義兄はいかにもラテン男という感じの外見で、笑顔がロバート・デ・ニーロに似ていた。あれほど人生を謳歌した人をわたしはほかに知らない。乗馬、フィッシング、ダイビングなどに加え、料理の腕はレストランのシェフ顔負けだったし、午前中はいつも行きつけのバーでコーヒーを飲みながら本や新聞を読み、政治や社会について議論するのが好きで、それと同じぐらいにジョークを飛ばすのも好きだった。夏にイビサ島に遊びに行ったときなど、馬に乗って堂々と道路の真ん中を通り、近所のバーから彼が帰ってくる姿を見て息子が大喜びしたものだ。

アイルランド人家族の中で、2人だけ外国人だった義兄とわたしは、文字通り馬が合った。英国からイビサ空港に到着するわたしたちを出迎えに来る彼を、人垣の中から最初に見つけるのも常にわたしだった。連合いがキョロキョロしている間に、わたしはすでに彼とハグし合っていた。あの酸いも甘いも噛み分けながら、それでもまだとんでもない悪戯をやらかしそうな笑顔を見ると、もう一つの実家に帰省してきたような気になった。

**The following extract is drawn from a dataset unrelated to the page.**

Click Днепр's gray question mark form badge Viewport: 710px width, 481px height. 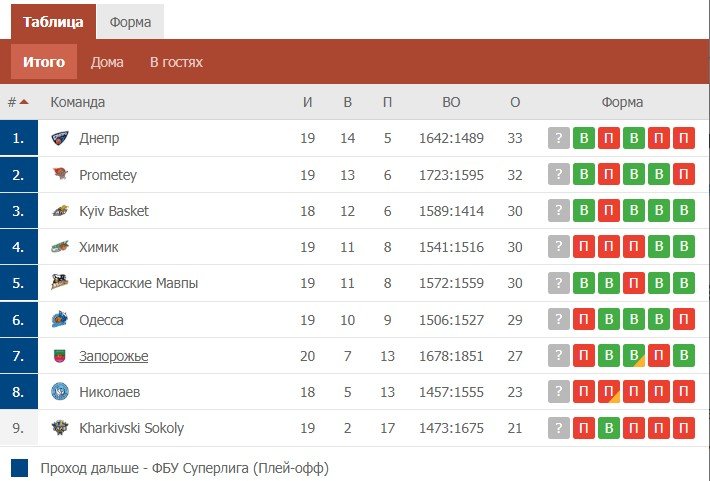pos(559,138)
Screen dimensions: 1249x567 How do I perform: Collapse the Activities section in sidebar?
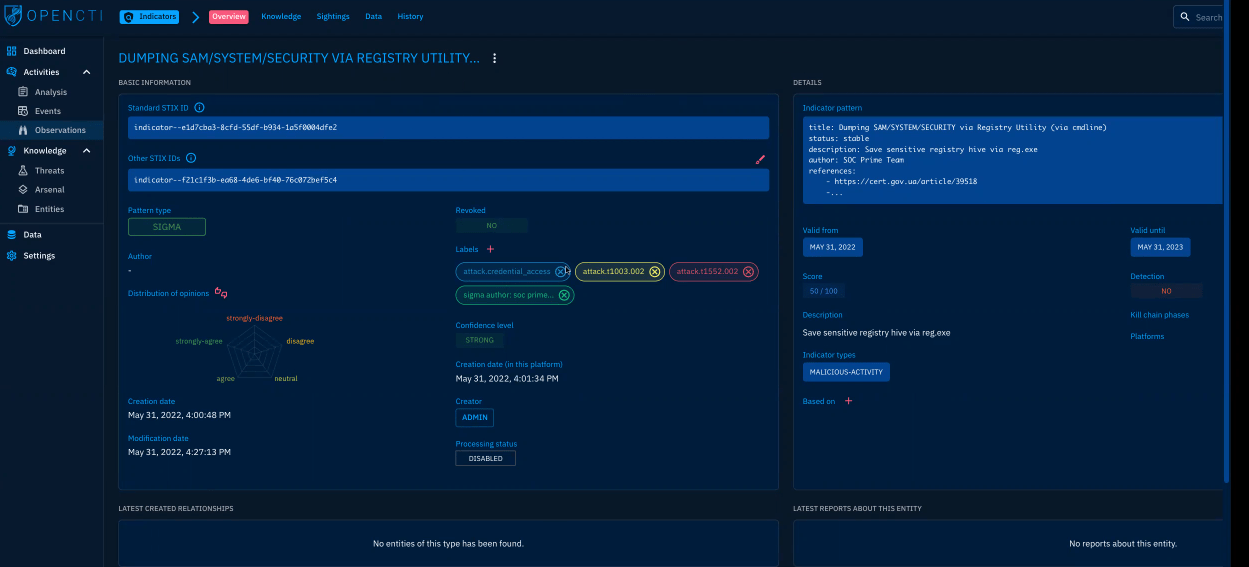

「45年以上も知っていて、若い頃に一緒に住んでいたこともあるくせに、どうして彼の顔がわからないの?」

わたしが言うと、いつも連合いは答えた。

「昔の姿を知っているからこそ、わからないことだってあるさ」

若い頃の精悍な義兄の写真を見ると、そんなこともあるのかなと思った。実際、近年の義兄は次々とどこかを病んで、だんだん筋肉が落ちて痩せていった。仕事も乗馬もダイビングもできなくなって、行きつけのバーに毎日コーヒーを飲みに行くぐらいしか楽しみがなくなったときに厳格なロックダウンが始まった。目に見えて鬱っぽくなり、誰かと話をするのもつらそうだったという彼が亡くなっている姿を見つけたのは義姪だった。「何もかも残してこんなふうに1人で逝くのはわがままだ」と義姉は電話で泣きながら言った。時節柄、まともな葬儀もできなかった。できたとして、ほとんどが海外にいる家族は出席できない。そのことを知っていて、義兄はこの時期を選んだのかとふと思った。